Plugge, a 54-year-old journalist outside the world of cycling, assumed sponsorship of the team when the shareholders of the Dutch bank decided that it made no sense to continue associating their brand with a sport with such a negative image, but they maintained the agreed sponsorship. With money and no brand, Plugge baptized the team Blanco when he took over as its manager in 2013. “The idea was to reset the past. Start from zero. Build a new approach. That’s why we called ourselves Blanco, because I wanted to leave the past, the history, behind and build something totally different from the other teams. White, a blank paper on which to draw the future,” says Plugge, who began at a time when the reference model in cycling was the Sky of Wiggins and Froome and marginal gains, and following, in part, his For example, first of all he created a good and gigantic team of performance, technology, nutrition, science. “At Rabobank there were too many bosses and not enough workers. And, furthermore, a lot of money was spent on signing very good runners, figures, and, in my opinion, if you want to fit someone into your culture, it is always better to sign talents that have not yet blossomed and make them grow yourself. And that is what happened with Primoz, Dylan Groenewegen, Jonas, Sepp Kuss, Wout van Aert… We have many.”
Now everyone wants to be Jumbo, the first team to win the big three, and with three different riders, in the same year, which faces an unknown problem: once they reach the top, how to continue growing, what they can do to improve in 2024. “We will do an evaluation as always. I already started after the Tour de France, as I do every year, together with Merijn Zeeman, the sports director. We analyze what has gone wrong, what has gone well. Where we can improve for next year. We try to be better. Whether that translates into better results, I don’t know. Because it is very difficult to be better. Maybe we need to earn a monument. We have not won Paris-Roubaix, we have not won Flanders… We are also humble. We have to see where we can improve.”

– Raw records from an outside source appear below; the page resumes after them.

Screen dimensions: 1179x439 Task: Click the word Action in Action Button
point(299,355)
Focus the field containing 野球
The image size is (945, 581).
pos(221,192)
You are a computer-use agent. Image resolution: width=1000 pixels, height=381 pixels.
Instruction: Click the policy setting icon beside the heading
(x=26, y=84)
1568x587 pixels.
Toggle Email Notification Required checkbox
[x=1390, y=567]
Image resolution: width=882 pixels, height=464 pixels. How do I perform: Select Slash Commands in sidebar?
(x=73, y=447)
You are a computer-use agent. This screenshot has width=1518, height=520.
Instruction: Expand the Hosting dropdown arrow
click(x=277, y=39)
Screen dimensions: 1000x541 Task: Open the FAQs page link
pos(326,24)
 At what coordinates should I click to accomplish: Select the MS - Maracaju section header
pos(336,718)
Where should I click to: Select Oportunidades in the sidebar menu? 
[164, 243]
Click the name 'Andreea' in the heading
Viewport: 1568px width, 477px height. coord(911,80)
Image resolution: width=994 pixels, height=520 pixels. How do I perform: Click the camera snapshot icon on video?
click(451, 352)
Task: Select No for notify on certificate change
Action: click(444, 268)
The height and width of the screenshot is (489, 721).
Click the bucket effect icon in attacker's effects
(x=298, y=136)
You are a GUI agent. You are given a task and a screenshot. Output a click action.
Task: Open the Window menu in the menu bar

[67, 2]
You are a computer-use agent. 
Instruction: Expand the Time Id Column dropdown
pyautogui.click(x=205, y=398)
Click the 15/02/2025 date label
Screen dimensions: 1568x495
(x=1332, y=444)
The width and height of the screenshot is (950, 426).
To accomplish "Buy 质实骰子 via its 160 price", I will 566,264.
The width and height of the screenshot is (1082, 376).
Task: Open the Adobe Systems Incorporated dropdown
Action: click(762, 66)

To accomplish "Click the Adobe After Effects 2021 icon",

Although the sponsorship of Jumbo supermarkets ends next December, Plugge is not suffering. Think about a future with a big global sponsor. What the team is now is nothing compared to the vision of the future that, he calculates, will become a reality in 2030. “We have an example of our aspiration in Barcelona, in the Chicago Bulls, in the All Blacks… Teams that are more bigger than their sport. Global brands,” says Plugge, who is not afraid to think that a sport as small as cycling can generate that projection. “I think it is possible in cycling, yes. I hope so. Be bigger than our sport. That is, perhaps, the great objective.”